[Dataset items]
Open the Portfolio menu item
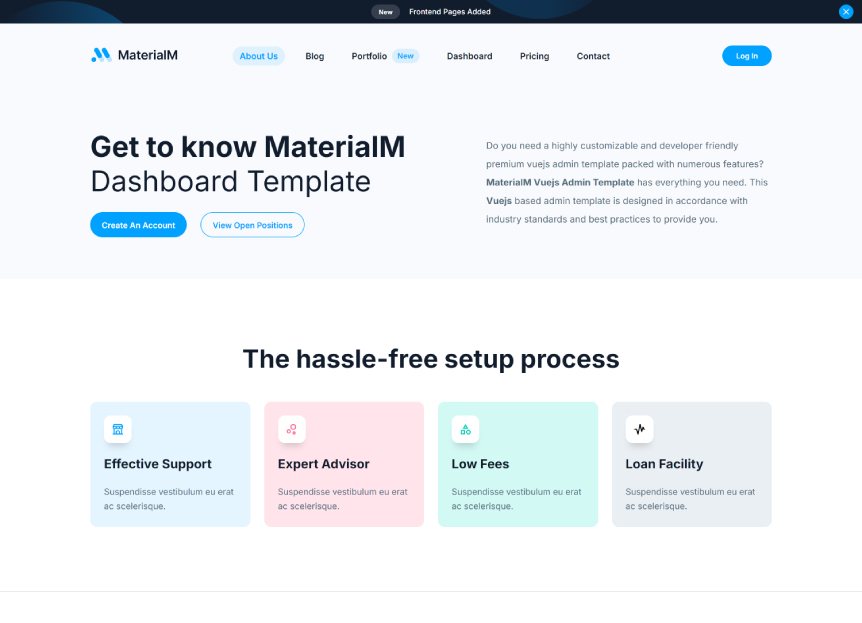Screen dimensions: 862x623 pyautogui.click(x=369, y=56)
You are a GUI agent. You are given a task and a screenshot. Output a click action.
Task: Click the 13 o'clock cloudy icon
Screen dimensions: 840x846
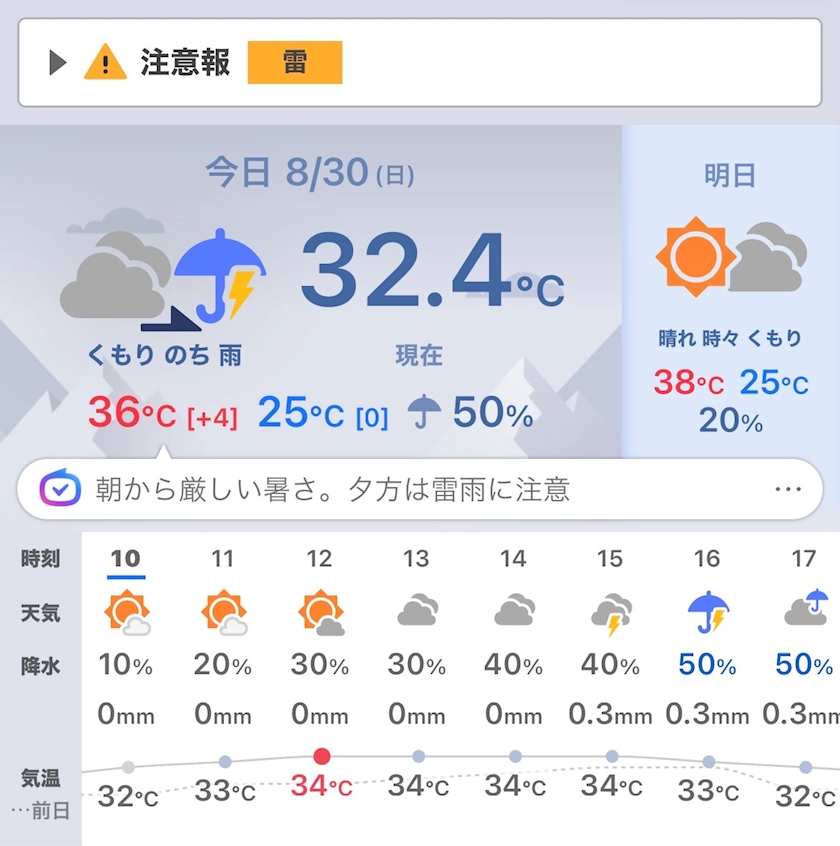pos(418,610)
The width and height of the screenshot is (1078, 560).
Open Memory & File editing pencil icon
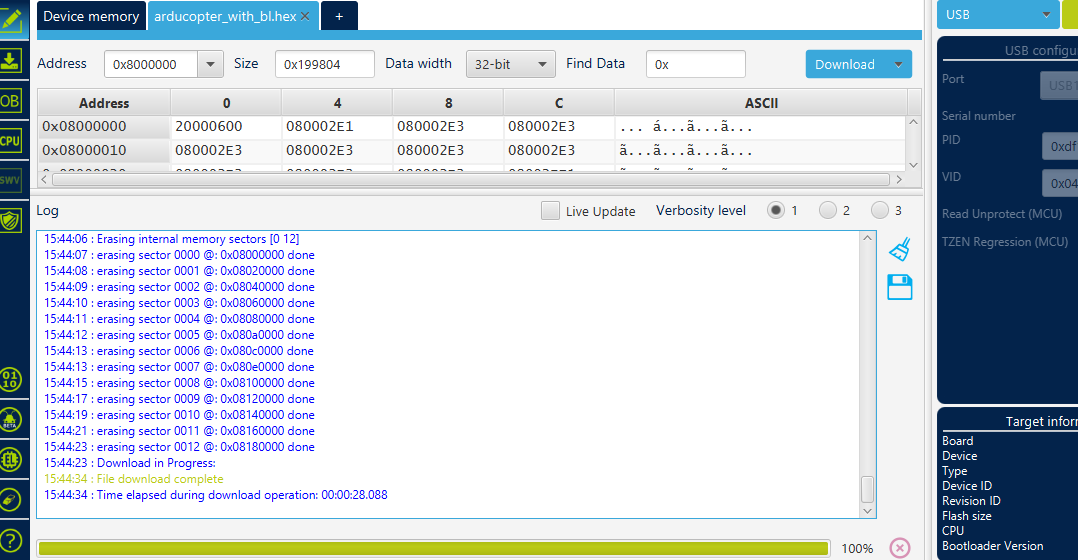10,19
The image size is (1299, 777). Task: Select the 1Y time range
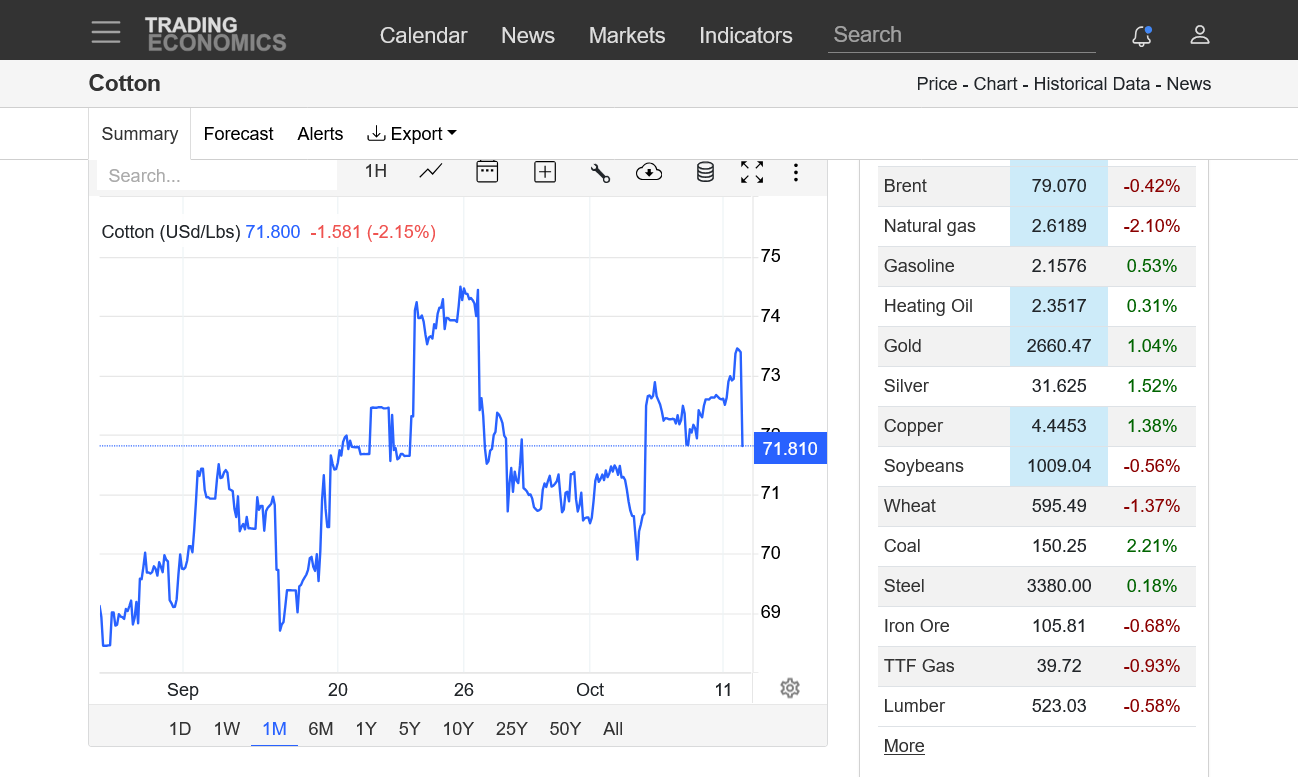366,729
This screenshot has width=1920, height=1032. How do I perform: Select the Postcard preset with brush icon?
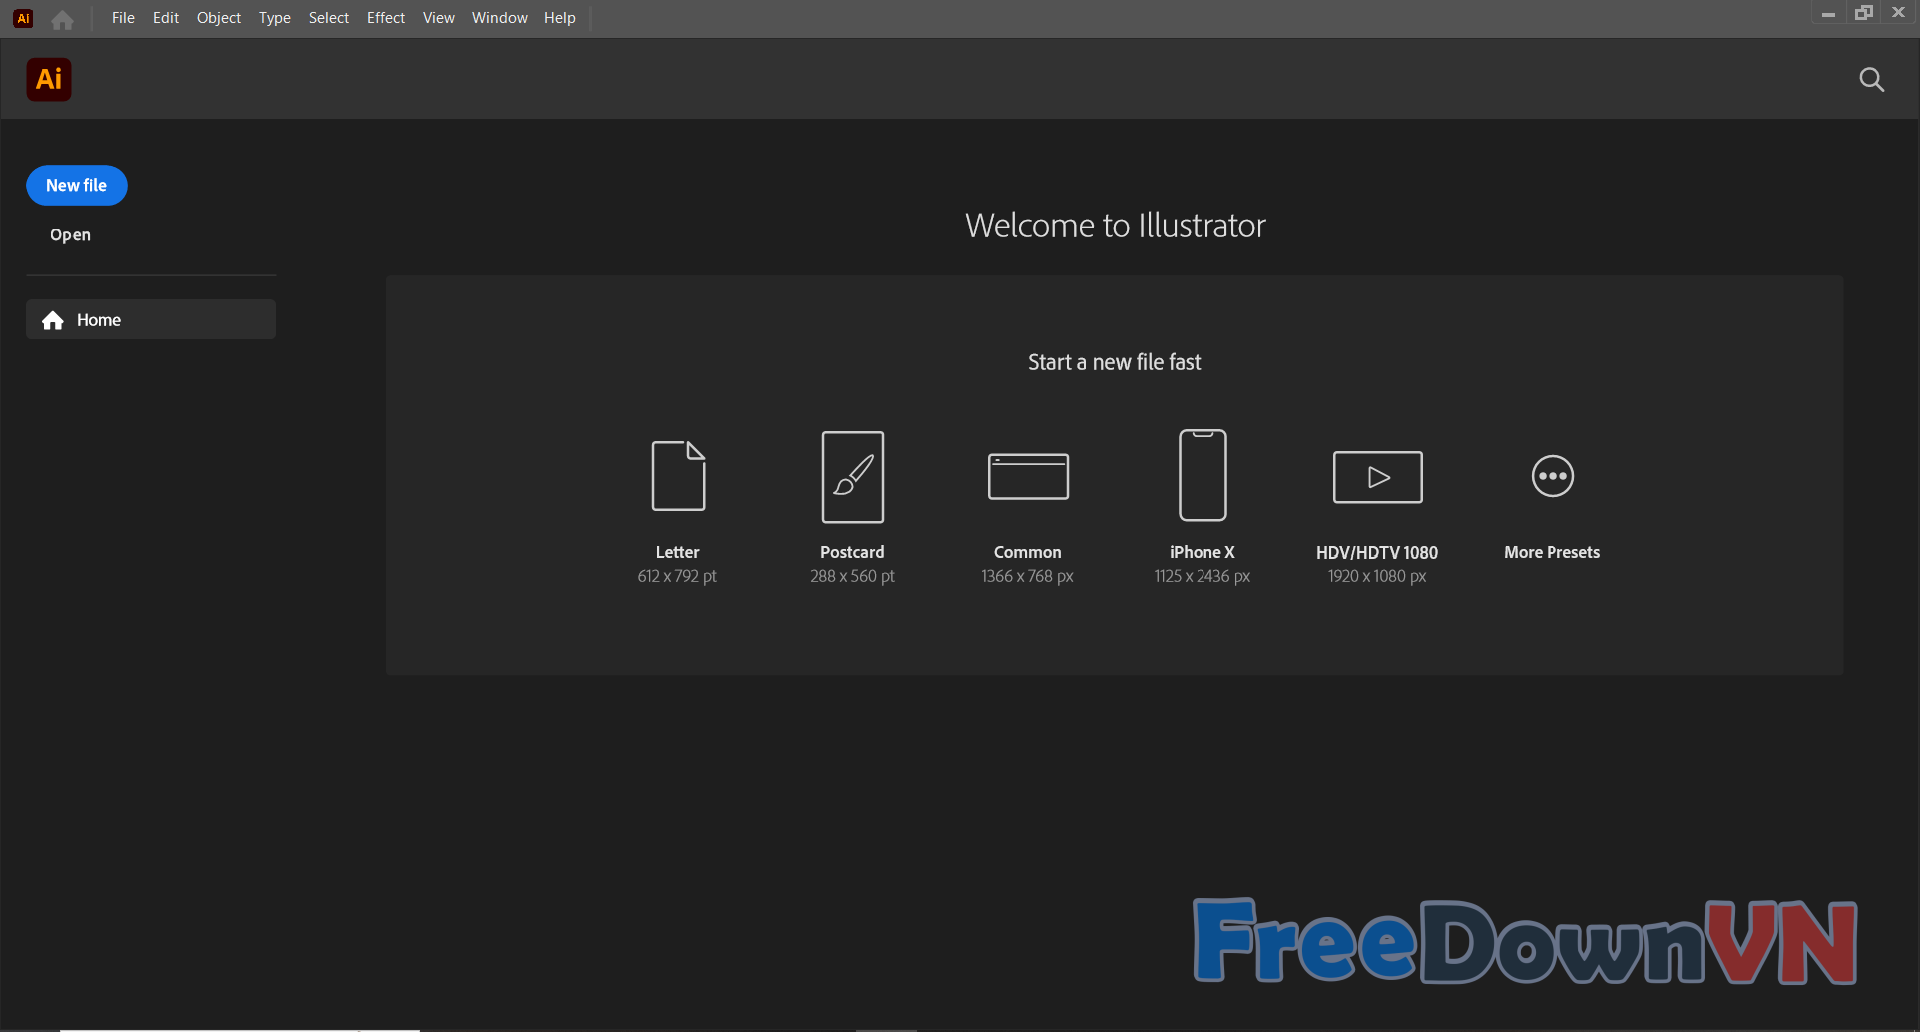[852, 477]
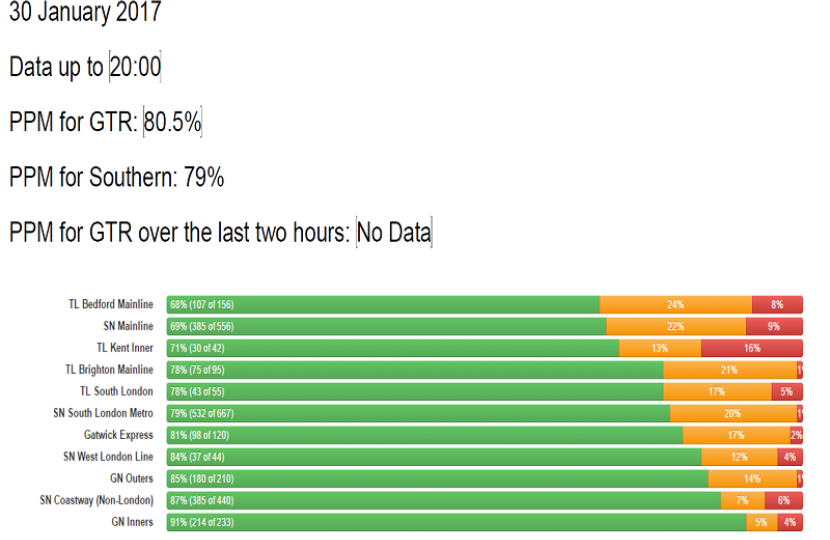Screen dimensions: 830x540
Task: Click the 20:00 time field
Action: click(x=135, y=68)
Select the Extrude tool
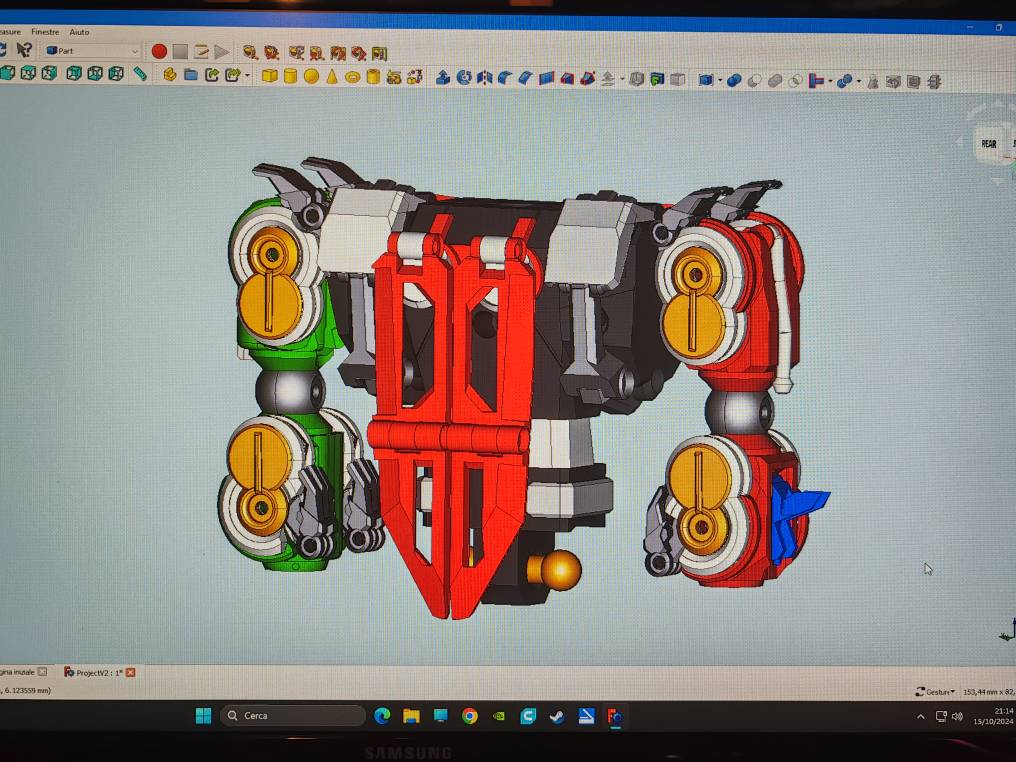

* EXERCISE GOAL: From the first line of the records down through the line containing "The width and", transcribe exactly those lines and no others, both ends kept, pictures dropped.

* EXERCISE ANSWER:
Open the Portfolio menu item
Screen dimensions: 862x623 pyautogui.click(x=369, y=56)
You are a GUI agent. You are given a task and a screenshot. Output a click action.
Task: Click the 13 o'clock cloudy icon
Screen dimensions: 840x846
pos(418,610)
The width and height of the screenshot is (1078, 560).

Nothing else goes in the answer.